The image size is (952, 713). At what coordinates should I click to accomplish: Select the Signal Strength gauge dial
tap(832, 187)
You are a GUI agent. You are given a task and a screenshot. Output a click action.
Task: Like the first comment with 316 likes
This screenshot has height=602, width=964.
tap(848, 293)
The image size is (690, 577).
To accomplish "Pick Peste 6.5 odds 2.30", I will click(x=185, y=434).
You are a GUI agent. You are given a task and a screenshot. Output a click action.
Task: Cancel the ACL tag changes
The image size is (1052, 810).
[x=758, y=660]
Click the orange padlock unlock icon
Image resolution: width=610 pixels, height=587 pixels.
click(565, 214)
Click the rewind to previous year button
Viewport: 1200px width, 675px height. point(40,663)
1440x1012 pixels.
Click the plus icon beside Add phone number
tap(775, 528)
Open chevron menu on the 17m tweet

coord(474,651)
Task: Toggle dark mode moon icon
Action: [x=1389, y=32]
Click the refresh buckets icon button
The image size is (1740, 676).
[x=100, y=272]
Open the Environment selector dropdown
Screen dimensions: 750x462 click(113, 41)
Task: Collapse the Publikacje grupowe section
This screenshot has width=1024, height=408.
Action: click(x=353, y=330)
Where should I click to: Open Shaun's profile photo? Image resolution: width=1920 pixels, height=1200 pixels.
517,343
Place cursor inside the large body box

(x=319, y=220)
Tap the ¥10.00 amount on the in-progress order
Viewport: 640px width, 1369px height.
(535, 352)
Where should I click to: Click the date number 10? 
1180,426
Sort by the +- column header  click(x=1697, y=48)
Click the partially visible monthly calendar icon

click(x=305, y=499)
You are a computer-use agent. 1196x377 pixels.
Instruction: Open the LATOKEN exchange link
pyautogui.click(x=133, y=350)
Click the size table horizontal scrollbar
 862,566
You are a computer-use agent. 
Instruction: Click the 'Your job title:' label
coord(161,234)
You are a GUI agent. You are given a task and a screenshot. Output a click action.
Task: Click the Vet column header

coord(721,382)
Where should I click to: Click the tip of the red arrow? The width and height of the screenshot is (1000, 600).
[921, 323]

☆ ☆ ☆ ☆

- Instructions to follow:
Output the line holding "Click the rewind to previous year button", then every later line through the end of the records above, exactly as given and nothing else.

- The answer:
Click the rewind to previous year button
Viewport: 1200px width, 675px height. point(40,663)
1440x1012 pixels.
Click the plus icon beside Add phone number
tap(775, 528)
Open chevron menu on the 17m tweet

coord(474,651)
Task: Toggle dark mode moon icon
Action: [x=1389, y=32]
Click the refresh buckets icon button
The image size is (1740, 676).
[x=100, y=272]
Open the Environment selector dropdown
Screen dimensions: 750x462 click(113, 41)
Task: Collapse the Publikacje grupowe section
This screenshot has width=1024, height=408.
Action: click(x=353, y=330)
Where should I click to: Open Shaun's profile photo? Image resolution: width=1920 pixels, height=1200 pixels.
517,343
Place cursor inside the large body box

(x=319, y=220)
Tap the ¥10.00 amount on the in-progress order
Viewport: 640px width, 1369px height.
(535, 352)
Where should I click to: Click the date number 10? 
1180,426
Sort by the +- column header  click(x=1697, y=48)
Click the partially visible monthly calendar icon

click(x=305, y=499)
You are a computer-use agent. 1196x377 pixels.
Instruction: Open the LATOKEN exchange link
pyautogui.click(x=133, y=350)
Click the size table horizontal scrollbar
 862,566
You are a computer-use agent. 
Instruction: Click the 'Your job title:' label
coord(161,234)
You are a GUI agent. You are given a task and a screenshot. Output a click action.
Task: Click the Vet column header

coord(721,382)
Where should I click to: Click the tip of the red arrow? The width and height of the screenshot is (1000, 600).
[921, 323]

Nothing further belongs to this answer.